Federal Marshals Called In

The violence toward the Freedom Riders was not quelled—rather, the police abandoned the Greyhound bus just before it arrived at the Montgomery, Alabama, terminal, where a white mob attacked the riders with baseball bats and clubs as they disembarked. Attorney General Kennedy sent 600 federal marshals to the city to stop the violence.

The following night, civil rights leader Martin Luther King Jr . led a service at the First Baptist Church in Montgomery, which was attended by more than one thousand supporters of the Freedom Riders. A riot ensued outside the church, and King called Robert Kennedy to ask for protection.

Kennedy summoned the federal marshals, who used tear gas to disperse the white mob. Patterson declared martial law in the city and dispatched the National Guard to restore order.

Kennedy Urges ‘Cooling Off’ Period 

On May 24, 1961, a group of Freedom Riders departed Montgomery for Jackson, Mississippi . There, several hundred supporters greeted the riders. However, those who attempted to use the whites-only facilities were arrested for trespassing and taken to the maximum-security penitentiary in Parchman, Mississippi.

That same day, U.S. Attorney General Kennedy issued a statement urging a “cooling off” period in the face of the growing violence:

“A very difficult condition exists now in the states of Mississippi and Alabama.

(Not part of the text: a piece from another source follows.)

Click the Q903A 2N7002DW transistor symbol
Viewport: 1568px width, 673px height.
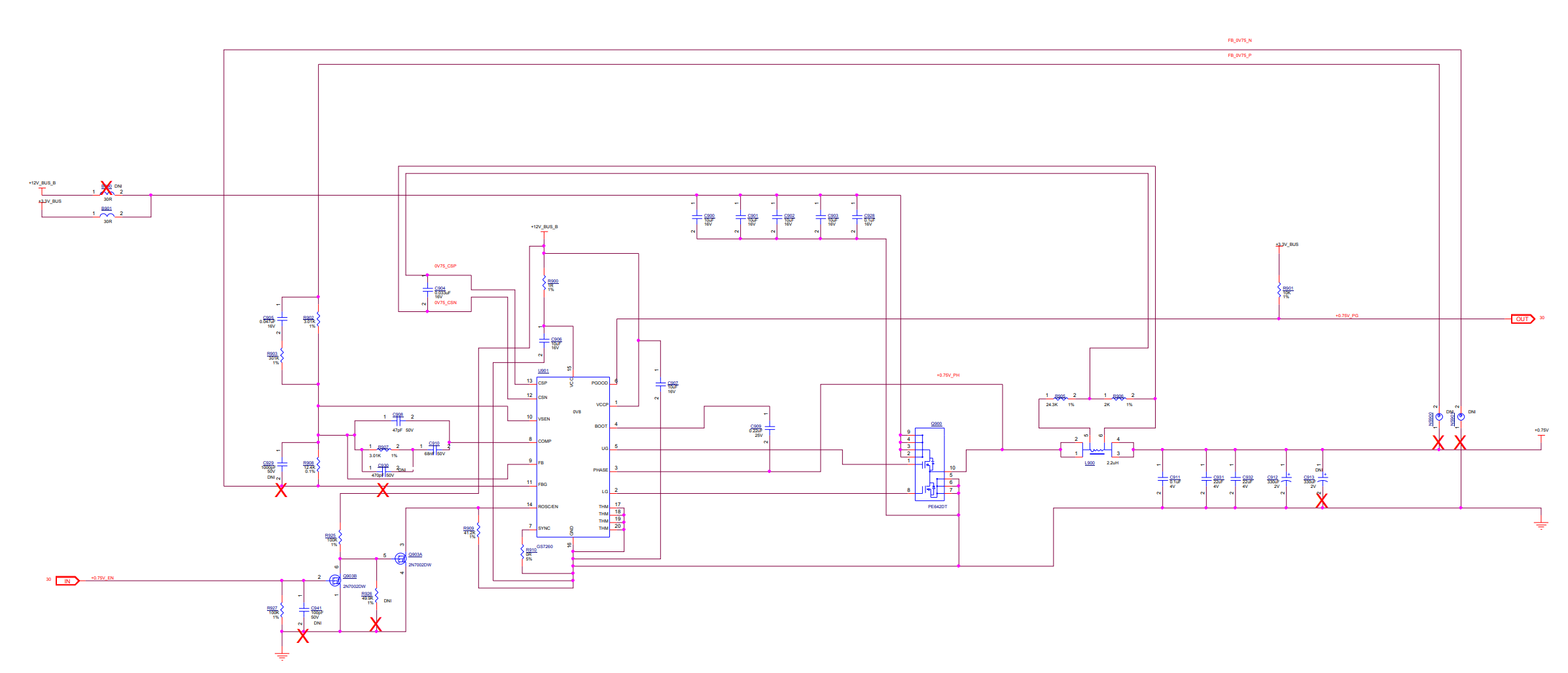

Besides the groups of 'Freedom Riders' traveling through these states, there are curiosity seekers, publicity seekers and others who are seeking to serve their own causes, as well as many persons who are traveling because they must use the interstate carriers to reach their destination.

In this confused situation, there is increasingly possibility that innocent persons may be injured. A mob asks no questions.

A cooling off period is needed. It would be wise for those traveling through these two Sites to delay their trips until the present state of confusion and danger has passed and an atmosphere of reason and normalcy has been restored.” 

During the Mississippi hearings, the judge turned and looked at the wall rather than listen to the Freedom Riders’ defense—as had been the case when sit-in participants were arrested for protesting segregated lunch counters in Tennessee. He sentenced the riders to 30 days in jail.

Attorneys from the National Association for the Advancement of Colored People ( NAACP ), a civil rights organization, appealed the convictions all the way to the U.S. Supreme Court , which reversed them.

Desegregating Travel

The violence and arrests continued to garner national and international attention, and drew hundreds of new Freedom Riders to the cause.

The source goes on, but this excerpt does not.